• The problem:
Nothing should appear in the answer except the line containing "Task: Click Ken's quantity 4 in the 4.00 row" and the lines following it through the end of the listing, each given exactly.

• The data:
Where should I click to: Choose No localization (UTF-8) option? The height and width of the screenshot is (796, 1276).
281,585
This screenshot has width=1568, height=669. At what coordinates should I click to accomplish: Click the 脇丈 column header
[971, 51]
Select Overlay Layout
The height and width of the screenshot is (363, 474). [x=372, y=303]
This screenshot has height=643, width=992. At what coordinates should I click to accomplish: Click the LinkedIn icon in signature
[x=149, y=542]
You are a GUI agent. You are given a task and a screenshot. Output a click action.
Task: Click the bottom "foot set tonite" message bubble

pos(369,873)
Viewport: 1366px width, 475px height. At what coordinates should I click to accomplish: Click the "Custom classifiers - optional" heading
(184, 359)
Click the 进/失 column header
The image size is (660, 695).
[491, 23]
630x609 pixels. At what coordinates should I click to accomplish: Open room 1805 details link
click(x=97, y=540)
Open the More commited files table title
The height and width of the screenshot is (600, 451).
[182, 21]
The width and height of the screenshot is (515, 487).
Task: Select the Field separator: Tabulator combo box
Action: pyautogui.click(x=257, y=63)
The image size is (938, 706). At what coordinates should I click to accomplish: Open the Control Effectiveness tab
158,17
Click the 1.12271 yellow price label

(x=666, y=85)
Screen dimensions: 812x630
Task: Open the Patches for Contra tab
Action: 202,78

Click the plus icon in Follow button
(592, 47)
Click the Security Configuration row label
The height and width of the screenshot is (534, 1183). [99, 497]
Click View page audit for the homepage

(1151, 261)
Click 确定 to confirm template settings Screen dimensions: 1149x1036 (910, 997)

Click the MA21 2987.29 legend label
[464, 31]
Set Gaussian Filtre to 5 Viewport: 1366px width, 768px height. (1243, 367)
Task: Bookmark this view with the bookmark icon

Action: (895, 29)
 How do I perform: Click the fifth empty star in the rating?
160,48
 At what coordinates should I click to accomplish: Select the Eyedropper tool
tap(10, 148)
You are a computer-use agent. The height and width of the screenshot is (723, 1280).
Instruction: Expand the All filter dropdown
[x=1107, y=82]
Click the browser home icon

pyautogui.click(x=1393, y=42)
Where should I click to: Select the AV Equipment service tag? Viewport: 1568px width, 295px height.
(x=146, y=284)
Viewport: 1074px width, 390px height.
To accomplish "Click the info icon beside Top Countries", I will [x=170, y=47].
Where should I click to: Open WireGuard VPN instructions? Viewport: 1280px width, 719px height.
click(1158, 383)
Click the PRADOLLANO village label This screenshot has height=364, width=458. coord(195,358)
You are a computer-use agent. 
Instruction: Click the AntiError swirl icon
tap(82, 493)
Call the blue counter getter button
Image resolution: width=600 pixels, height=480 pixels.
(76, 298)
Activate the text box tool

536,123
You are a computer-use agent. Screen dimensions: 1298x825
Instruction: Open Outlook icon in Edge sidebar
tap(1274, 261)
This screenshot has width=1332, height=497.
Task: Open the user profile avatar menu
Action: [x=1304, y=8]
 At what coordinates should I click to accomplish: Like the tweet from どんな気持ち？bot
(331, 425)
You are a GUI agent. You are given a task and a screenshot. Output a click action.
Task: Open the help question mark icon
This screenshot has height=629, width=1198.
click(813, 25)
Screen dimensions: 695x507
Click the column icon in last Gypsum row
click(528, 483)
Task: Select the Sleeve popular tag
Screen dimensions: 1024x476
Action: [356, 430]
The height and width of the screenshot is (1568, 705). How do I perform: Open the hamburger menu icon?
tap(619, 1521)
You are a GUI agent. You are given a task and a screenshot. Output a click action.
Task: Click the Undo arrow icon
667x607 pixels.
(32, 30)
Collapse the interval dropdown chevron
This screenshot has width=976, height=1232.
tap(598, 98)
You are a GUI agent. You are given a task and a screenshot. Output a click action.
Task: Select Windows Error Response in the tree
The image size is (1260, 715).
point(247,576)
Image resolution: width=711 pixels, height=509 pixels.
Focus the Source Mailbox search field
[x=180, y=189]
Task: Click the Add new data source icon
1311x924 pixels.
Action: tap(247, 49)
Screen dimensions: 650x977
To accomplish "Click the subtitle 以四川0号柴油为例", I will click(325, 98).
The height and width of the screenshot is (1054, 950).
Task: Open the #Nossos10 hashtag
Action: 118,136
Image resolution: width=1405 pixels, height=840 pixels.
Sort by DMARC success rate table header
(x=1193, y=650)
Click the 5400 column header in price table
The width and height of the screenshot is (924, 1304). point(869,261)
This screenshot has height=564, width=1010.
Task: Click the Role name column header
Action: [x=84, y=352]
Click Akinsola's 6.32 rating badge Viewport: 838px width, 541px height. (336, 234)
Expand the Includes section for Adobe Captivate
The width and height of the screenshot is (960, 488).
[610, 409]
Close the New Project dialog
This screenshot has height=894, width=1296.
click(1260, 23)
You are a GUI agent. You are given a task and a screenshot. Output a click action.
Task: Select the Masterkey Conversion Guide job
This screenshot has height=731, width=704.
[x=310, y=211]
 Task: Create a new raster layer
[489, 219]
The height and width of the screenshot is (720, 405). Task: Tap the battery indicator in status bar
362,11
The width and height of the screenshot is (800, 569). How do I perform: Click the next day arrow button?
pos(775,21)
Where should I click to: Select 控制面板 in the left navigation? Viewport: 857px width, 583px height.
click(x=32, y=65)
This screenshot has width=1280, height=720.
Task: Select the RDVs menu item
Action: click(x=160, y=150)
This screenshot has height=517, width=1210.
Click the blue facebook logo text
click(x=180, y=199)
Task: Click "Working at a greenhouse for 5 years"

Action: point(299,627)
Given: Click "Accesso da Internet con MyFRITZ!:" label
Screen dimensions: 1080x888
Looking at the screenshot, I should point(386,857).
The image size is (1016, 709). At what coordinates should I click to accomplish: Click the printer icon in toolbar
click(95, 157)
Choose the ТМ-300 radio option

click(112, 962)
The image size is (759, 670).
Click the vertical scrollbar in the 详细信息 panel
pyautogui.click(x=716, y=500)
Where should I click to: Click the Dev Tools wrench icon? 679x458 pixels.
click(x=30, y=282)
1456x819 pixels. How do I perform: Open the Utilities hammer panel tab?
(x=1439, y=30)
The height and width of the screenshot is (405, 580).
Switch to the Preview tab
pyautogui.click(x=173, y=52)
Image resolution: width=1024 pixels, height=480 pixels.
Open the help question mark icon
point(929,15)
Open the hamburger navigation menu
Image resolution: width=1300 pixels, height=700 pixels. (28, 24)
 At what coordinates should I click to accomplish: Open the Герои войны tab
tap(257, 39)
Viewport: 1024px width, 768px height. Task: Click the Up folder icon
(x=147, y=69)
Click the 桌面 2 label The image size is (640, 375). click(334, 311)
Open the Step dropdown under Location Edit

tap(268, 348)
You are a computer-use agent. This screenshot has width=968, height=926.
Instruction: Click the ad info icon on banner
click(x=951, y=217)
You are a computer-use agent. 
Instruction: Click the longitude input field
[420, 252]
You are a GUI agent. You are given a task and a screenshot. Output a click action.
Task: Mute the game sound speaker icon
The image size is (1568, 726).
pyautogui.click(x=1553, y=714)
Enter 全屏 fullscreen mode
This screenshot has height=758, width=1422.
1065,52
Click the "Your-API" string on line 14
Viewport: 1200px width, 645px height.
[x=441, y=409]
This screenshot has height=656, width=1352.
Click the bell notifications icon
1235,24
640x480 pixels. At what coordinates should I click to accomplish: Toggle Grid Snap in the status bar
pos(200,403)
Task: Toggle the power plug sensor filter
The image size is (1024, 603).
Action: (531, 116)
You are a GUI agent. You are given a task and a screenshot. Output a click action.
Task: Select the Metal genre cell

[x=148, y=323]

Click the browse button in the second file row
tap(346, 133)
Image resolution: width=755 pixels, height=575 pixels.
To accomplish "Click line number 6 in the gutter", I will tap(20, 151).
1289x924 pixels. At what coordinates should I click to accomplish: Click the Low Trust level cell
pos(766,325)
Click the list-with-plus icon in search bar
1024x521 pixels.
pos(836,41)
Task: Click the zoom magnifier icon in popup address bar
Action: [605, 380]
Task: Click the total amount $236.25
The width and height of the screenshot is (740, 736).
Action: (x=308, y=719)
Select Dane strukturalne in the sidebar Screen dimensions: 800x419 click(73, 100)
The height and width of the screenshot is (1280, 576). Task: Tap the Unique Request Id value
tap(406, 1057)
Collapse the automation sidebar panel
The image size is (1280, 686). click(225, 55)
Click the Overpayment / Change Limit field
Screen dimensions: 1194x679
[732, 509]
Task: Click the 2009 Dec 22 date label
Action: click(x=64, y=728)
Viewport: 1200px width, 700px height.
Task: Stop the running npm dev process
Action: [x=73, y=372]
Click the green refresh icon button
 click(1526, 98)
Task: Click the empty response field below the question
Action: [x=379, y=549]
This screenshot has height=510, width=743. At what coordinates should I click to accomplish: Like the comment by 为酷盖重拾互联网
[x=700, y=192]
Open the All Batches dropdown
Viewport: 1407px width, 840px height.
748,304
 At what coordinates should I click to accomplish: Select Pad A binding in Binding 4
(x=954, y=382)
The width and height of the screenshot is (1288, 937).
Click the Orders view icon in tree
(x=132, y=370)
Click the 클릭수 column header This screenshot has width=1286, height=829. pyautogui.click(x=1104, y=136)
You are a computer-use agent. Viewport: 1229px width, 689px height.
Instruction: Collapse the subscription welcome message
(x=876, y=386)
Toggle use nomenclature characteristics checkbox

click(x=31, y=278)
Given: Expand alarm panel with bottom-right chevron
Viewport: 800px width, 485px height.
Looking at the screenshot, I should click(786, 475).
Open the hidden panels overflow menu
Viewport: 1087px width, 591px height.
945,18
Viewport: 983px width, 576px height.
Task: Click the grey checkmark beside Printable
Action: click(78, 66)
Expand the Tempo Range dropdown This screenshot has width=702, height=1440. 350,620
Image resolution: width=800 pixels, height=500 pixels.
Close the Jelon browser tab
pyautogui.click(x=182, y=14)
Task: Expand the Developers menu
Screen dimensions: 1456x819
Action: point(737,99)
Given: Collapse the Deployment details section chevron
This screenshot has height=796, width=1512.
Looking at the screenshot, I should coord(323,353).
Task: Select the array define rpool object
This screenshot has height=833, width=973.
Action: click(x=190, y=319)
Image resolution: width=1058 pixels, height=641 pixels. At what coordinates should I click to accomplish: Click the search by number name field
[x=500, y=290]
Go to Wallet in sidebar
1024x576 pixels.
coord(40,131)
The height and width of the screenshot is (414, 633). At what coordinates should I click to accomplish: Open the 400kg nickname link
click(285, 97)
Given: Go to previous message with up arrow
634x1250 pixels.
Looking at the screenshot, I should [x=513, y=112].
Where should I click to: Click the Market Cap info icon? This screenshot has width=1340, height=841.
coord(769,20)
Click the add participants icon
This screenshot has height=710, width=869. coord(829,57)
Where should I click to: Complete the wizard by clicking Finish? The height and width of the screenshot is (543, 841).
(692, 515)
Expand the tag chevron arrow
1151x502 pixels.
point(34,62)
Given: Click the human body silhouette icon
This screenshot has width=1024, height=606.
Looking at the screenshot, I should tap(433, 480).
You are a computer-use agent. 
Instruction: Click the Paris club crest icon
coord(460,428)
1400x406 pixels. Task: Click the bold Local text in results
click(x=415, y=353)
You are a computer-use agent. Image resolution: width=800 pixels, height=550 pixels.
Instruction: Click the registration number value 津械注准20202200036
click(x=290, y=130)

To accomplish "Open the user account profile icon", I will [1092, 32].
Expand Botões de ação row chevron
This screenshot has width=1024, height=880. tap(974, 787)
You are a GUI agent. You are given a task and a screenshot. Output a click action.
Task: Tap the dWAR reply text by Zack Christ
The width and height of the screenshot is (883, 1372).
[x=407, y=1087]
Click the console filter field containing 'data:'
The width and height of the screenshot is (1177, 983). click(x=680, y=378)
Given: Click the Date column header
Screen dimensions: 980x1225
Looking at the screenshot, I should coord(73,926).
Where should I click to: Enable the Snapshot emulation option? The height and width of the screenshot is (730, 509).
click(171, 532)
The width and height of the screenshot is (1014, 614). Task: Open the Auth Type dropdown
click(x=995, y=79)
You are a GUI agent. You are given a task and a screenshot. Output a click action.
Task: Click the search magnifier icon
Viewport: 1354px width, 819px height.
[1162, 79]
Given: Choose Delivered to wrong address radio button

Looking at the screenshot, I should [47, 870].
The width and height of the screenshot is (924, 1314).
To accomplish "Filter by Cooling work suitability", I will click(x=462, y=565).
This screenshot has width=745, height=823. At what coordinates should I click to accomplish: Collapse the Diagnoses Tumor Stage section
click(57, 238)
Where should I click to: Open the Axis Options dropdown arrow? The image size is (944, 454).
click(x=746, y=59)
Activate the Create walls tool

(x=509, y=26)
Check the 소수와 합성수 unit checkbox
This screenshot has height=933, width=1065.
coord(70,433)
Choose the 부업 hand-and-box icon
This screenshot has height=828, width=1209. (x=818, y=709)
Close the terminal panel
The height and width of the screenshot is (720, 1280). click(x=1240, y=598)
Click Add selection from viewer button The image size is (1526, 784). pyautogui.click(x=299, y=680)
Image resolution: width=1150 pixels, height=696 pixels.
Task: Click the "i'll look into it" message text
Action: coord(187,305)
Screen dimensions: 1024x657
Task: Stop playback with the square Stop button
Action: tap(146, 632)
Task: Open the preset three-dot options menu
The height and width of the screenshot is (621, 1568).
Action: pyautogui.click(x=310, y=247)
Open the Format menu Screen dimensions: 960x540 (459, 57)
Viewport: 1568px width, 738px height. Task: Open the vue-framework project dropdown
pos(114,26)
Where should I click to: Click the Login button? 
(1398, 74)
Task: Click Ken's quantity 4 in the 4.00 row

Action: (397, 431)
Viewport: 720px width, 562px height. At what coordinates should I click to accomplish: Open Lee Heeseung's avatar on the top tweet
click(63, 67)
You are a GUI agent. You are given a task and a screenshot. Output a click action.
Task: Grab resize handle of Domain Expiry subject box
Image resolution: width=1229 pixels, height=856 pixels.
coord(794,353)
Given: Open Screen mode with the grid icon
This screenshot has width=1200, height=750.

• Exercise output:
Task: Click Ken's quantity 4 in the 4.00 row

Action: (397, 431)
Viewport: 720px width, 562px height. At what coordinates should I click to accomplish: Open Lee Heeseung's avatar on the top tweet
click(63, 67)
You are a GUI agent. You are given a task and a screenshot. Output a click action.
Task: Grab resize handle of Domain Expiry subject box
Image resolution: width=1229 pixels, height=856 pixels.
coord(794,353)
Given: Open Screen mode with the grid icon
This screenshot has width=1200, height=750.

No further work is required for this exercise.